Most of the progeny will have either normal red eyes (one wild type allele of each gene) or white eyes (mutant alleles of both genes). Hopefully Figure 1 will help you work through the chromosome shuffling that’s going on. Figure 2 is what it looks like when the crosses are written out in fly language:

Cross scheme

Since we wanted deletions in the direction of DMAP1 (and not CG33785) we kept any brown-eyed males and crossed them individually to a stock of flies containing the SM6a balancer chromosome (having the dominant Curly (Cy) mutation and the recessive cn mutation, along with a bunch of rearrangements that prevent further recombination, thus allowing us to maintain potentially useful deletions). Brown eyed males have a recombinant chromosome that is likely to have a deletion towards, hopefully into, possibly all the way through, the DMAP1 gene. We had to cross each brown-eyed male individually because theoretically, each male arose from the union of a paternal gamete (sperm) in which the desired recombination event took place, and an egg from the white eyed, cn,bw mother. Every F2 male, in other words, represents a gamete from the F1 father, in which the P element was induced to recombine.

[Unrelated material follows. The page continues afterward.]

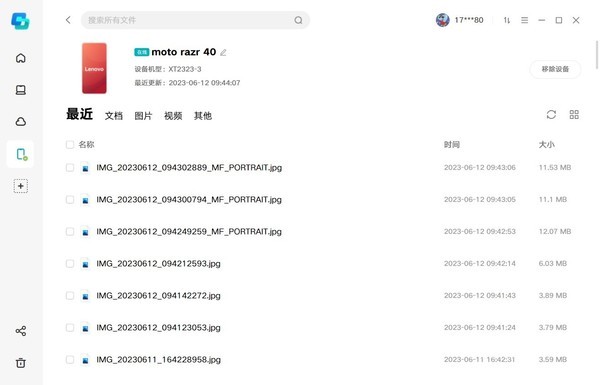Select the computer device sidebar icon
This screenshot has width=600, height=385.
(21, 90)

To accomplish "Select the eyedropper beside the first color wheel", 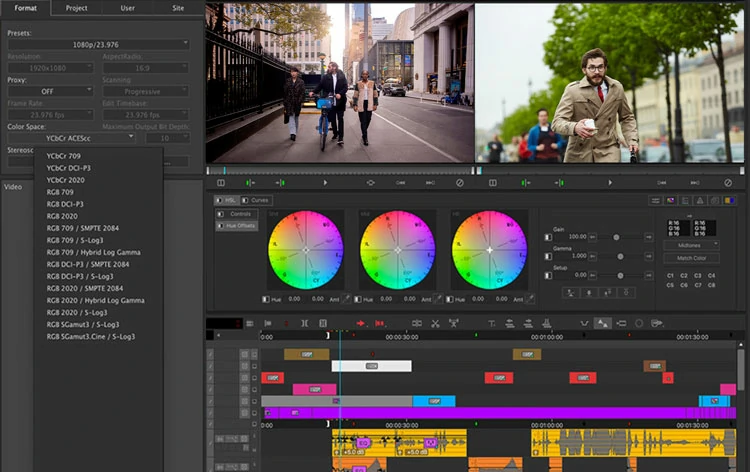I will pos(347,298).
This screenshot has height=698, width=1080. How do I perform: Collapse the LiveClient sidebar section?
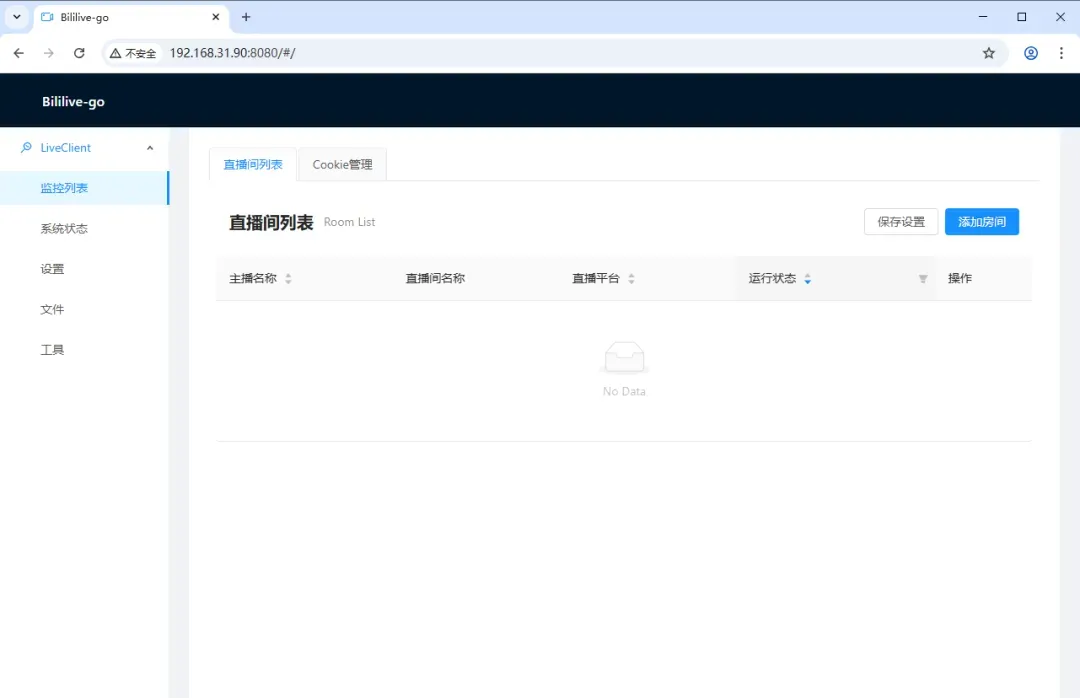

Preston et al. found that about 1/3 of the recombinant chromosomes they tested had deletions. The deletions ranged in size from just a few base pairs to more than 100,000 base pairs, but the majority fell within about 2000 base pairs. This is good because the DMAP1 gene is about 1800 base pairs long, and we hope to delete most or all of the DMAP1 gene without deleting additional genes. I set up the cross to make the F1 males, and gave those males to groups of students in several successive Genetics Lab semesters. Students crossed those males en masse to cn, bw females, and then sorted through the F2 progeny for brown eyed flies. Those males, when found, were crossed INDIVIDUALLY to females with the multiply rearranged balancer for the second chromosome that was also marked with cn, and in the next generation, the F3, the recombinant chromosome bearing the brown allele and P* was recovered and balanced as a genetically uniform population of flies, or a stock. If the induced recombination event caused a lethal mutation, then the stock should remain balanced, all flies showing curly wings, with no brown-eyed homozygotes present. If the event produced a mutation that was not lethal, then brown-eyed homozygotes should show up in the stock.

There’s a lot to keep track of in this screen. Lots of different markers and mutations, understanding what balancers are and what they are good for, why some matings are en masse (lots of males and females together in a bottle or vial) and why others have to involve single males. After several semesters, we generated seven stocks carrying independently induced recombinant events that hopefully have deleted into DMAP1. Table 1At first glance (Table 1), we see that some stocks are lethal, and some are not, which could mean that DMAP1 encodes an essential function, and we have possibly generated an allelic series, ranging from complete lethality due to a large deletion that removes most or all of the coding region (a null), to perhaps a small change that simply reduces the expression of the gene (a hypomorph). But lots of other, less appealing results are also possible – the generation of an off-site hit in some other gene (that happens to be essential), or a complex rearrangement that will be awful to try an analyze. We have lots of work to do…so we had better get started!